Effect of AlN interlayer thickness on thermal conductances of GaN epilayer and GaN/SiC interface in GaN-on-SiC heterostructures

The temperature rise in GaN-on-SiC based high electron mobility transistors (HEMTs) is firmly dependent on the thermal conductivity (k) of GaN epilayer and the interfacial thermal conductance (G) between GaN and SiC. The AlN buffer is usually utilized during the heteroepitaxial growth of GaN on SiC substrate, while the effects of its thickness on k and G are still not clear.
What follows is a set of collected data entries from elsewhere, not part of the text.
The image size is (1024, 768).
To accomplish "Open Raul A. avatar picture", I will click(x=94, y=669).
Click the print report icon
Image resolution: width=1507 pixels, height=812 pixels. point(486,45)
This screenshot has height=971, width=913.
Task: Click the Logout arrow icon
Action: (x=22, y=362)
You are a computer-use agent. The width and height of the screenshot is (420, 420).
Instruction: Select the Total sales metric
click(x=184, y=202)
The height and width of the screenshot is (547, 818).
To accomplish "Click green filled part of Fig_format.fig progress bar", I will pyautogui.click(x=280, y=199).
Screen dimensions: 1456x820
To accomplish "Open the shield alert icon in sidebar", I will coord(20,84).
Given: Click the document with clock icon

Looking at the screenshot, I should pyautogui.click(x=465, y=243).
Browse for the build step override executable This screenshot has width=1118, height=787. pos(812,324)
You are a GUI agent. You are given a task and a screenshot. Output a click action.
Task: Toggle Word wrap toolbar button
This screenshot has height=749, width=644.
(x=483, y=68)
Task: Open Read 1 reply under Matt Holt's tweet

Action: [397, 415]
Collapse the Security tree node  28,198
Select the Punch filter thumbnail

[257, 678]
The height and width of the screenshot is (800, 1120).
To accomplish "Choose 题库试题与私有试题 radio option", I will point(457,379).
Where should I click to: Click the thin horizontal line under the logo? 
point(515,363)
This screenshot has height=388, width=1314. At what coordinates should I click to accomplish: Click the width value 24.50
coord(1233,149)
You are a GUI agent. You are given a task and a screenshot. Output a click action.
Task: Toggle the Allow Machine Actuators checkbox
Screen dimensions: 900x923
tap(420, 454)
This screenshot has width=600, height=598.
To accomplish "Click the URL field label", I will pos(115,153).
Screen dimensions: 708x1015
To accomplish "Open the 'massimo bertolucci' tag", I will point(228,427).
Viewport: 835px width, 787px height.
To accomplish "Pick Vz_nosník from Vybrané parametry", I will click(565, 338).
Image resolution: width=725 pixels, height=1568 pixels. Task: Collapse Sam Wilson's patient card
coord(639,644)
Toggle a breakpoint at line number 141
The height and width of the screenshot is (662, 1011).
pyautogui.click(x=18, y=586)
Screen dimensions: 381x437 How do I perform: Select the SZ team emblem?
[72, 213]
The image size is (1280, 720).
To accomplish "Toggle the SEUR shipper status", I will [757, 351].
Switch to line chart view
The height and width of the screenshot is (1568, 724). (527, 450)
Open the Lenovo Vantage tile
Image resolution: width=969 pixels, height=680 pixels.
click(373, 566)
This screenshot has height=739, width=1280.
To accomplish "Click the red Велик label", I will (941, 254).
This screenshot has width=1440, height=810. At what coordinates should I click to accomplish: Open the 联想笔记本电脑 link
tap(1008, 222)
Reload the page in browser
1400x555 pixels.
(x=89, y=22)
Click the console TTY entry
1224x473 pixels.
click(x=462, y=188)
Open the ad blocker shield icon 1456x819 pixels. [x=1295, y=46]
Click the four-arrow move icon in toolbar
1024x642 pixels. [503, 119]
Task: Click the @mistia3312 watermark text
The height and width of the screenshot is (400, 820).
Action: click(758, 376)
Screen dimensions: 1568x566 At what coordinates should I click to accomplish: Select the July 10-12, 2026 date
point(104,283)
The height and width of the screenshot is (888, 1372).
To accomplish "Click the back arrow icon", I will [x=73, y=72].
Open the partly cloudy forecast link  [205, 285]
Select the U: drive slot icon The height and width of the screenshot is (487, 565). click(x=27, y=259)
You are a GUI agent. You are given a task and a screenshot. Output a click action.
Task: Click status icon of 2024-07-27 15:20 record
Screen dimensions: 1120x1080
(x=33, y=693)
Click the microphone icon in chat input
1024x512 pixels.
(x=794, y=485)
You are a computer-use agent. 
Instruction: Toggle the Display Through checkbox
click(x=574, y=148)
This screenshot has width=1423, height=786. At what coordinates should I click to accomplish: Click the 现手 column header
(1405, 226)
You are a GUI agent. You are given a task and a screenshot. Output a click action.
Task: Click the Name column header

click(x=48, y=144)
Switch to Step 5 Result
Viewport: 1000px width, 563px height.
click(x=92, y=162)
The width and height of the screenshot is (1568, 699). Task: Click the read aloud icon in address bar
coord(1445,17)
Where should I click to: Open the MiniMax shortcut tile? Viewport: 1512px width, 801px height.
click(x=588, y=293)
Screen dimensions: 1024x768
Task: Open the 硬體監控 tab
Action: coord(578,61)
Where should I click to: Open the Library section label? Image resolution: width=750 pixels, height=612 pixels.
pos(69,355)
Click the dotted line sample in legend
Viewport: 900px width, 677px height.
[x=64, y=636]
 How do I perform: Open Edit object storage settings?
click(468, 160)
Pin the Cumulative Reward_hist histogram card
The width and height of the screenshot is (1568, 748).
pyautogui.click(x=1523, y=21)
In this study, the GaN/AlN/SiC multilayer structure is prepared by metal-organic chemical vapor deposition, and aiding by time-domain thermoreflectance, we detect how the thickness of AlN interlayer influences k and G. The results reveal that the AlN interlayer evolves from serrated island shape to smooth planar form with increasing its thickness from 13 to 104 nm, which induces that the tensile stress of the subsequently grown GaN firstly decreases and then increases, giving a minimum value of 339 MPa at 52 nm-thick AlN. Consequently, a maximal k of 150 W m-1 K- 1 for the GaN epilayer is achieved. Moreover, the AlN interlayer is beneficial to the enhancement of G due to the improved overlap of phonon density of states, and an increase of G by up to 64% can be realized via an insertion of 104 nm-thick AlN, which could be the consequence of both atomically smooth interfaces and the improved crystal quality of thicker AlN. The findings clearly manifest the effect of AlN interlayer thickness on the k and G of GaN/AlN/SiC structures, which provides guidelines for preparation of multilayer structures helping to minimize the thermal resistance of HEMTs.